Halting beside the bodies, he kicked their guns into the brush, then put his boot on the side of one man's head and rolled the face toward the sky. Sightless eyes reflected the stars. Then he did the same with the other. He didn't recognize either man.

“Bushwhackers...” he muttered contemptuously, in a deep voice, “...murdering and robbing anyone they found on the trail.”

Then he spun around, his Colt up and ready, as he heard a crashing in the bushes. A vague form was running away, stumbling through the clumps of mesquite, and Tucson moved out in pursuit. With no idea how many men could be lurking in the darkness, he went cautiously, his eyes probing the shadows. Then the retreating figure crossed an open stretch of sand, and Tucson saw a tall, lean man in a grey Stetson, a checkered shirt and denim trousers with two guns strapped down to his thighs.

He was running toward three horses tied to the lower branches of an oak tree.
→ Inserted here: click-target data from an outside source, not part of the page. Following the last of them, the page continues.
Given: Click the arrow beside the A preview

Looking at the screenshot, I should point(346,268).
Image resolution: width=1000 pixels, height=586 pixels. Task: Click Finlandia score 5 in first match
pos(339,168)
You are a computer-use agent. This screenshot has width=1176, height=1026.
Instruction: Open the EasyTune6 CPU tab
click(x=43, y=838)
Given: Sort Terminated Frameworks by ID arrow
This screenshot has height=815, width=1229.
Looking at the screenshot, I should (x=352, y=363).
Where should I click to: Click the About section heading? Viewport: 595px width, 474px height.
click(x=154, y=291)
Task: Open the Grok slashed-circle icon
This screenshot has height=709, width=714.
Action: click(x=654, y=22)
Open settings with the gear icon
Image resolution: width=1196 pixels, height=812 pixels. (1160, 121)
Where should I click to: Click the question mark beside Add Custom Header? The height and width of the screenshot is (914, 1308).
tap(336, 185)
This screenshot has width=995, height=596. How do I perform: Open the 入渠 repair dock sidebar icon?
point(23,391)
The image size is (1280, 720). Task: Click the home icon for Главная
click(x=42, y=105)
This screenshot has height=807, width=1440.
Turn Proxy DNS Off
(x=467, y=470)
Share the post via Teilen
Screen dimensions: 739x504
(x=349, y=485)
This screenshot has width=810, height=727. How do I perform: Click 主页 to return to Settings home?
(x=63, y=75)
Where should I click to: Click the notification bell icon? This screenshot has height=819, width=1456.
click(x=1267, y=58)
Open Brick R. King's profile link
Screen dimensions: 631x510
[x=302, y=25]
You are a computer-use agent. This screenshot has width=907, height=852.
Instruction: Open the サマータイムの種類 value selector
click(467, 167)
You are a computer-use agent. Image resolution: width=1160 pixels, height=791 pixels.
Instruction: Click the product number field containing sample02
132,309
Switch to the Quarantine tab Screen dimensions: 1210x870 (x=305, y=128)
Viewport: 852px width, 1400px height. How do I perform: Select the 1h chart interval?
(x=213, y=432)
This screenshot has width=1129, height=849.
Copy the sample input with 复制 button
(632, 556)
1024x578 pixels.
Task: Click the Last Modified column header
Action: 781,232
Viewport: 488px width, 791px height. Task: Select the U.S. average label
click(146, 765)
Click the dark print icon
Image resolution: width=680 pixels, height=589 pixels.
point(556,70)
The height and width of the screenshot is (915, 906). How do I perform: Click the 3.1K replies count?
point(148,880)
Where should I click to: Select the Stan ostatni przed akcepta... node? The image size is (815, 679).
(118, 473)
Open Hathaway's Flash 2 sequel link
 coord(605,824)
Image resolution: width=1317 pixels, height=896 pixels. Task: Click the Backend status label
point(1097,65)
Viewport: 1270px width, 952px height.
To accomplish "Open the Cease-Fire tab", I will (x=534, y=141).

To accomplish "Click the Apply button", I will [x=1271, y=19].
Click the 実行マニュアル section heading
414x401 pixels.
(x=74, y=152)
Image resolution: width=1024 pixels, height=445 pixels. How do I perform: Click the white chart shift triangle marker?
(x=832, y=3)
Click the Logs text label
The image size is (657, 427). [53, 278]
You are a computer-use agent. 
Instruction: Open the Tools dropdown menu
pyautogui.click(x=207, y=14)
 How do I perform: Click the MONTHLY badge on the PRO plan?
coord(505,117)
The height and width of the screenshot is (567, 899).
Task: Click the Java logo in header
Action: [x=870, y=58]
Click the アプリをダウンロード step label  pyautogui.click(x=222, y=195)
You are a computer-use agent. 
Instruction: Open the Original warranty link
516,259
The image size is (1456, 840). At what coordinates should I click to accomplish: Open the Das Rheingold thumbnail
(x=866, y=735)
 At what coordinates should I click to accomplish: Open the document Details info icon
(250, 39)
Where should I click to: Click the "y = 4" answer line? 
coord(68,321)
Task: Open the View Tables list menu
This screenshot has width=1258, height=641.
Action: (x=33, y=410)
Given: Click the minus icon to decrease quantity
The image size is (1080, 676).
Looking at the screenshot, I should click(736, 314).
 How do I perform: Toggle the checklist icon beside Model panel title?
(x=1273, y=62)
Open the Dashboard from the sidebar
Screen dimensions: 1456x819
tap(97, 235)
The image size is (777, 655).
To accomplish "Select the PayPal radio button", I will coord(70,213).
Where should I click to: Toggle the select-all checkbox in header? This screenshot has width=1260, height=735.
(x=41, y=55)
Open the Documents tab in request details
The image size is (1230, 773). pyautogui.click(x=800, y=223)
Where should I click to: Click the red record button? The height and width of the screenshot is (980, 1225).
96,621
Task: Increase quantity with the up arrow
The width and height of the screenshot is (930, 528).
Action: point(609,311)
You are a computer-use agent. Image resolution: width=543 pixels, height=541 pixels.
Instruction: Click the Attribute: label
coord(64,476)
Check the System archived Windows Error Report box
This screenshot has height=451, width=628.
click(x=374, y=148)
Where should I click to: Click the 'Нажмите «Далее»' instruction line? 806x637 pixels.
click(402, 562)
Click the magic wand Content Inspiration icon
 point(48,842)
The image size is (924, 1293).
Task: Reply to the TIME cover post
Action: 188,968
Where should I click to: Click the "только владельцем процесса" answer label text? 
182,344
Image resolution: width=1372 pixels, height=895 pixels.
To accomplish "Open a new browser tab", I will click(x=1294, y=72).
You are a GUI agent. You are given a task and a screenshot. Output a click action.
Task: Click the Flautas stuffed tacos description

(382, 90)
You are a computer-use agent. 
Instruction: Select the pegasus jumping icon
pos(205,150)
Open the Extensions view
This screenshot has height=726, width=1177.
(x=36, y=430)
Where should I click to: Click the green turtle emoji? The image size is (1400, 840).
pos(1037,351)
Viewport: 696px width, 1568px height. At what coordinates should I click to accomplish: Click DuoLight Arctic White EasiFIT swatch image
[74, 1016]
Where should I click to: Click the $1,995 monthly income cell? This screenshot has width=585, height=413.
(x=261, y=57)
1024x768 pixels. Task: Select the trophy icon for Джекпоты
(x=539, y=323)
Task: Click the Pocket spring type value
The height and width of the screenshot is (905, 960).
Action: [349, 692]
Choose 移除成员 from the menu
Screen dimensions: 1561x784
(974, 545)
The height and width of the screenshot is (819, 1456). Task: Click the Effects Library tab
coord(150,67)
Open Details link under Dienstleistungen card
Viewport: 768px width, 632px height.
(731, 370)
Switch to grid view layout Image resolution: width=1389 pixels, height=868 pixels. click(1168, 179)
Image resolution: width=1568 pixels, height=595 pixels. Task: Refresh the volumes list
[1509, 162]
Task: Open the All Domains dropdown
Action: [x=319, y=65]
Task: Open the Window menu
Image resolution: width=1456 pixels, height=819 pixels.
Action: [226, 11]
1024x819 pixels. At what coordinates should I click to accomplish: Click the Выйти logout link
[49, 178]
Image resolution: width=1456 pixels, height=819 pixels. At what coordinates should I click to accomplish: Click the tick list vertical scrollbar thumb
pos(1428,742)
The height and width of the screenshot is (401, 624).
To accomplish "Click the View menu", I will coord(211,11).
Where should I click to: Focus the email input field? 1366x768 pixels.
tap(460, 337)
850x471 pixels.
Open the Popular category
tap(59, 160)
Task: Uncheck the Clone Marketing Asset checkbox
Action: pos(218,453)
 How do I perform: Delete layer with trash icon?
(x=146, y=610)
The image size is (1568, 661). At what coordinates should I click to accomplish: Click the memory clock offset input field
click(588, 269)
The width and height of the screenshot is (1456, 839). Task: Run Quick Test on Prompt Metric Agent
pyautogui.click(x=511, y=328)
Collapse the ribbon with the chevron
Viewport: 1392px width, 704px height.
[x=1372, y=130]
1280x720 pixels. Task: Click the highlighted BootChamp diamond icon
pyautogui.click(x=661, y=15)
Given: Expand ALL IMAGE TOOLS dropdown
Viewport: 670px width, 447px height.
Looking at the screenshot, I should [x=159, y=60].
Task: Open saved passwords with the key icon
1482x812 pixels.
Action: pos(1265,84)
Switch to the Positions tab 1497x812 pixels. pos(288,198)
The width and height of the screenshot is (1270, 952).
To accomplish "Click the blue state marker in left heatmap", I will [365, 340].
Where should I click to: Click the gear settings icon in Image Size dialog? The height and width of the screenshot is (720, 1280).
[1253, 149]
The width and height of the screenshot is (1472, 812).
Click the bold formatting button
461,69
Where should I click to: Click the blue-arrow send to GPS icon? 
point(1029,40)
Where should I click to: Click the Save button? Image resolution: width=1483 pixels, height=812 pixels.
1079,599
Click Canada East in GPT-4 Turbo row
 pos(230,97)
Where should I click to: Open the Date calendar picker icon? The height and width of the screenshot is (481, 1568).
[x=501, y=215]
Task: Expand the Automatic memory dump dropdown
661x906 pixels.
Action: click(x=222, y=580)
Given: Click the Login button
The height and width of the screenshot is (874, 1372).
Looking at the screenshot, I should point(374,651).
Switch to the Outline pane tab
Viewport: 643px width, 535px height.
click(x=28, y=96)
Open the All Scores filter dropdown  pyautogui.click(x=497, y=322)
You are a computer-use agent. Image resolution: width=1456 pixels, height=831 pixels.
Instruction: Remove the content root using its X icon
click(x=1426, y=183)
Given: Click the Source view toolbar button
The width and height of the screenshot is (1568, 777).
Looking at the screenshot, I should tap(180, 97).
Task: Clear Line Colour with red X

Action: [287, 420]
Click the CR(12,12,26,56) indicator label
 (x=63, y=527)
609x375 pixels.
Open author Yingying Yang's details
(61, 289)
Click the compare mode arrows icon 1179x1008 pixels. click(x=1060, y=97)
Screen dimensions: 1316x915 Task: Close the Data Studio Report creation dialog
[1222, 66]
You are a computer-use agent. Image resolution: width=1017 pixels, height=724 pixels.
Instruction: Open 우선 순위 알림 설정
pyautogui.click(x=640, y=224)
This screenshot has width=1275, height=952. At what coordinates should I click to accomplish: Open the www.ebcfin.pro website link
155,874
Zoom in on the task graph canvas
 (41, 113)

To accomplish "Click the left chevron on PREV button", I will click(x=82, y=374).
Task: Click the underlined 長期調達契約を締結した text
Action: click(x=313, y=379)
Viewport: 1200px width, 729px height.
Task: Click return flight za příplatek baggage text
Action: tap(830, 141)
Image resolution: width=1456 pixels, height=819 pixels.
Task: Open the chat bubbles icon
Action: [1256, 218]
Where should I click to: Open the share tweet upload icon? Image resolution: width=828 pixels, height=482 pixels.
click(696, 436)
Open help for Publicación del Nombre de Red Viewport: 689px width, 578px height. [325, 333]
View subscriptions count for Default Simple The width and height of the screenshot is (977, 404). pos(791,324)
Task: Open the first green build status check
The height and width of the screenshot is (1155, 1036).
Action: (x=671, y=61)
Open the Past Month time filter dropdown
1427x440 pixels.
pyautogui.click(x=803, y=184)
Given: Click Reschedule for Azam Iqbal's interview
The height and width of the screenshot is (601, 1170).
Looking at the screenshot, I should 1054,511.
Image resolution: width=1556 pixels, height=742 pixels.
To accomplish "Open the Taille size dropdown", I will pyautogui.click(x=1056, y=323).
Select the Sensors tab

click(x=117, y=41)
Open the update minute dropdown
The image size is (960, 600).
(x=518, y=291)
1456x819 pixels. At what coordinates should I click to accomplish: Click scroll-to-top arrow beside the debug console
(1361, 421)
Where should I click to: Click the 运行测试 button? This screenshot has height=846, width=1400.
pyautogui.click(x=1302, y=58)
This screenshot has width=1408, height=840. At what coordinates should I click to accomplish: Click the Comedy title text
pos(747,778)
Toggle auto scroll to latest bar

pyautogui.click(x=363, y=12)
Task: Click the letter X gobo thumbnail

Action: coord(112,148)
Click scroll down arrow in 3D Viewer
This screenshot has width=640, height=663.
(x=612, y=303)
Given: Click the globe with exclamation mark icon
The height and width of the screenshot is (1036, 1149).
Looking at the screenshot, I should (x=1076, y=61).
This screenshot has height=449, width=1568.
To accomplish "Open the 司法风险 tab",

As he reached the nearest one, he ripped the reins away from the branch and leaped into the saddle. Jerking the horse around, he kicked it into a gallop. Tucson stopped and raised his gun straight out from his shoulder, thumbed the hammer, took careful aim and pulled the trigger. The man jerked and clutched at his left arm, then he sank in the spurs and rode on into the night.

Tucson returned to the camp where the two bodies lay. Barely glancing at the corpses, both of whom were already food for ants, he went to the bedroll and looked it over. The bullets had ruined the blanket, and he tossed it aside. Once again, he reflected, his habit of sleeping away from the campfire when he was on the trail had saved his life. Climbing back to his feet, he pursed his lips and gave a soft whistle.

Instantly there was a crashing in the brush as a huge black stallion plunged into the clearing. It was a magnificent animal, massively built, with muscles that bunched and rolled like molten iron, a coat that glistened in the starlight like polished obsidian, and a long, thick mane and tail. Tucson put out his hand and stroked the stallion's arching neck affectionately.

“Easy, big fella,” he murmured, gazing into the horse's huge liquid eyes. “The fandango's over for now, but we need to make tracks before anyone else comes snooping around.”

He dragged his saddle, blanket and bridle out of the bushes, threw them on the stallion, then swung up onto its back. Then, still without glancing at the dead men, he nudged the horse in the ribs and rode out.